== Instructions for the task ==
Your response should consist of every entry, unchanged.

== Stored items ==
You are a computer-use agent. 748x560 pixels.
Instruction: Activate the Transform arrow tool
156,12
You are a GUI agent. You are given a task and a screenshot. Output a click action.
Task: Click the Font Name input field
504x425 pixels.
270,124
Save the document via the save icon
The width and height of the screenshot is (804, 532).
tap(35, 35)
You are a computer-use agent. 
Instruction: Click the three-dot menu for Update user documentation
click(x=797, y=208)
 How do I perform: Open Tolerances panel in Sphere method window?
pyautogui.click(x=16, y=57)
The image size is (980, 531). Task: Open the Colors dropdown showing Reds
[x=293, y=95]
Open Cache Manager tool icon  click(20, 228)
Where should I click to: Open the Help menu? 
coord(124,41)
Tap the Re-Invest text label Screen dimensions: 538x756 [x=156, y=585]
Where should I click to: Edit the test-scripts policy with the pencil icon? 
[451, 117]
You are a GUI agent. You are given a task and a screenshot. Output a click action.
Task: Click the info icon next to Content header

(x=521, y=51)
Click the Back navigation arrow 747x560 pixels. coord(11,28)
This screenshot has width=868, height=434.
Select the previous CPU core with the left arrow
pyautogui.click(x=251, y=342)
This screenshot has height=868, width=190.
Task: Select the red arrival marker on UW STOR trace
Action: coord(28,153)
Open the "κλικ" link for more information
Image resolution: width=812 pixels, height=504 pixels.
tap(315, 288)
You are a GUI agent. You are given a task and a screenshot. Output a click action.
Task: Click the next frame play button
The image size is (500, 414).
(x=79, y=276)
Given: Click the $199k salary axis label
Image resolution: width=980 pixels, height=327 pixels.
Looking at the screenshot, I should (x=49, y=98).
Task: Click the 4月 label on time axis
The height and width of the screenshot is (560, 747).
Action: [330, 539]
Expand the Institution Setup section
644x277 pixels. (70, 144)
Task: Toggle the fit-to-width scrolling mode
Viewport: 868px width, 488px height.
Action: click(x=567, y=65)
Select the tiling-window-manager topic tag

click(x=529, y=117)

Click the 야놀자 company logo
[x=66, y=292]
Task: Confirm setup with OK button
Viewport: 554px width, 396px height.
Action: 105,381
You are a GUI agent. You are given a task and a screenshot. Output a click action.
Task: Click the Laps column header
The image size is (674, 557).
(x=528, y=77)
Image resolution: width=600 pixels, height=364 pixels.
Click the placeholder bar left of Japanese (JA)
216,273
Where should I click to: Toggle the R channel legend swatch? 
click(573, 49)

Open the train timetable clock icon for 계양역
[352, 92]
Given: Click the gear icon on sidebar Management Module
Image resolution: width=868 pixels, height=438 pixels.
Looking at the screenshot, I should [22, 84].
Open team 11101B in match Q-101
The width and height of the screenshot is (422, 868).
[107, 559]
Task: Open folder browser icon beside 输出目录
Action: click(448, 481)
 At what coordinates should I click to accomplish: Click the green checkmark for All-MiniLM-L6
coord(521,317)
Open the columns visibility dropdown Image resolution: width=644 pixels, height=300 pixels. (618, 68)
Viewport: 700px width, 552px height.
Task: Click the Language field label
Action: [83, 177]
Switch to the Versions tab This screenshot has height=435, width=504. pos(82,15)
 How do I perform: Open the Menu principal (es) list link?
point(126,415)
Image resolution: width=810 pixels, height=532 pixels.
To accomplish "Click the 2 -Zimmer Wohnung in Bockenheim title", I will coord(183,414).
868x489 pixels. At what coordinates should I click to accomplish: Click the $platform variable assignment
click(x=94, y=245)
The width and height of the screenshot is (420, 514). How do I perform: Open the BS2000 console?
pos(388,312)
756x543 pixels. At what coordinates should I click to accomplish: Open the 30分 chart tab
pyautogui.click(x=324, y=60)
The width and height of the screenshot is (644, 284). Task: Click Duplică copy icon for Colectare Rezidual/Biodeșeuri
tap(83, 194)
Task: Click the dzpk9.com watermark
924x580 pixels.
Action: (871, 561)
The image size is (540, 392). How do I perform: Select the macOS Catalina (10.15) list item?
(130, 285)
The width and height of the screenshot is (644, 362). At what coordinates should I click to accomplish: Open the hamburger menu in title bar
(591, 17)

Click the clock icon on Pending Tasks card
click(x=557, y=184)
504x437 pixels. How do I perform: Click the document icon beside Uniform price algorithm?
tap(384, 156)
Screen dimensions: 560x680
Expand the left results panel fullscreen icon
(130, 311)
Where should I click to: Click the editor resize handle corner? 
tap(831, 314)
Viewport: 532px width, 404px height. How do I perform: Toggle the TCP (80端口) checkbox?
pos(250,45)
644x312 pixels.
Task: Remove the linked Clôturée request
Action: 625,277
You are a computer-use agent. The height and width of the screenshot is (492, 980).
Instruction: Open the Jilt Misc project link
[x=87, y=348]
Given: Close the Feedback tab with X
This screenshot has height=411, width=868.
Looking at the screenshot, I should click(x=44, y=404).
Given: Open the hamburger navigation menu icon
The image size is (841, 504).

== Answer for this exercise ==
You are a computer-use agent. 748x560 pixels.
Instruction: Activate the Transform arrow tool
156,12
You are a GUI agent. You are given a task and a screenshot. Output a click action.
Task: Click the Font Name input field
504x425 pixels.
270,124
Save the document via the save icon
The width and height of the screenshot is (804, 532).
tap(35, 35)
You are a computer-use agent. 
Instruction: Click the three-dot menu for Update user documentation
click(x=797, y=208)
 How do I perform: Open Tolerances panel in Sphere method window?
pyautogui.click(x=16, y=57)
The image size is (980, 531). Task: Open the Colors dropdown showing Reds
[x=293, y=95]
Open Cache Manager tool icon  click(20, 228)
Where should I click to: Open the Help menu? 
coord(124,41)
Tap the Re-Invest text label Screen dimensions: 538x756 [x=156, y=585]
Where should I click to: Edit the test-scripts policy with the pencil icon? 
[451, 117]
You are a GUI agent. You are given a task and a screenshot. Output a click action.
Task: Click the info icon next to Content header

(x=521, y=51)
Click the Back navigation arrow 747x560 pixels. coord(11,28)
This screenshot has width=868, height=434.
Select the previous CPU core with the left arrow
pyautogui.click(x=251, y=342)
This screenshot has height=868, width=190.
Task: Select the red arrival marker on UW STOR trace
Action: coord(28,153)
Open the "κλικ" link for more information
Image resolution: width=812 pixels, height=504 pixels.
tap(315, 288)
You are a GUI agent. You are given a task and a screenshot. Output a click action.
Task: Click the next frame play button
The image size is (500, 414).
(x=79, y=276)
Given: Click the $199k salary axis label
Image resolution: width=980 pixels, height=327 pixels.
Looking at the screenshot, I should (x=49, y=98).
Task: Click the 4月 label on time axis
The height and width of the screenshot is (560, 747).
Action: [330, 539]
Expand the Institution Setup section
644x277 pixels. (70, 144)
Task: Toggle the fit-to-width scrolling mode
Viewport: 868px width, 488px height.
Action: click(x=567, y=65)
Select the tiling-window-manager topic tag

click(x=529, y=117)

Click the 야놀자 company logo
[x=66, y=292]
Task: Confirm setup with OK button
Viewport: 554px width, 396px height.
Action: 105,381
You are a GUI agent. You are given a task and a screenshot. Output a click action.
Task: Click the Laps column header
The image size is (674, 557).
(x=528, y=77)
Image resolution: width=600 pixels, height=364 pixels.
Click the placeholder bar left of Japanese (JA)
216,273
Where should I click to: Toggle the R channel legend swatch? 
click(573, 49)

Open the train timetable clock icon for 계양역
[352, 92]
Given: Click the gear icon on sidebar Management Module
Image resolution: width=868 pixels, height=438 pixels.
Looking at the screenshot, I should [22, 84].
Open team 11101B in match Q-101
The width and height of the screenshot is (422, 868).
[107, 559]
Task: Open folder browser icon beside 输出目录
Action: click(448, 481)
 At what coordinates should I click to accomplish: Click the green checkmark for All-MiniLM-L6
coord(521,317)
Open the columns visibility dropdown Image resolution: width=644 pixels, height=300 pixels. (618, 68)
Viewport: 700px width, 552px height.
Task: Click the Language field label
Action: [83, 177]
Switch to the Versions tab This screenshot has height=435, width=504. pos(82,15)
 How do I perform: Open the Menu principal (es) list link?
point(126,415)
Image resolution: width=810 pixels, height=532 pixels.
To accomplish "Click the 2 -Zimmer Wohnung in Bockenheim title", I will coord(183,414).
868x489 pixels. At what coordinates should I click to accomplish: Click the $platform variable assignment
click(x=94, y=245)
The width and height of the screenshot is (420, 514). How do I perform: Open the BS2000 console?
pos(388,312)
756x543 pixels. At what coordinates should I click to accomplish: Open the 30分 chart tab
pyautogui.click(x=324, y=60)
The width and height of the screenshot is (644, 284). Task: Click Duplică copy icon for Colectare Rezidual/Biodeșeuri
tap(83, 194)
Task: Click the dzpk9.com watermark
924x580 pixels.
Action: (871, 561)
The image size is (540, 392). How do I perform: Select the macOS Catalina (10.15) list item?
(130, 285)
The width and height of the screenshot is (644, 362). At what coordinates should I click to accomplish: Open the hamburger menu in title bar
(591, 17)

Click the clock icon on Pending Tasks card
click(x=557, y=184)
504x437 pixels. How do I perform: Click the document icon beside Uniform price algorithm?
tap(384, 156)
Screen dimensions: 560x680
Expand the left results panel fullscreen icon
(130, 311)
Where should I click to: Click the editor resize handle corner? 
tap(831, 314)
Viewport: 532px width, 404px height. How do I perform: Toggle the TCP (80端口) checkbox?
pos(250,45)
644x312 pixels.
Task: Remove the linked Clôturée request
Action: 625,277
You are a computer-use agent. The height and width of the screenshot is (492, 980).
Instruction: Open the Jilt Misc project link
[x=87, y=348]
Given: Close the Feedback tab with X
This screenshot has height=411, width=868.
Looking at the screenshot, I should click(x=44, y=404).
Given: Open the hamburger navigation menu icon
The image size is (841, 504).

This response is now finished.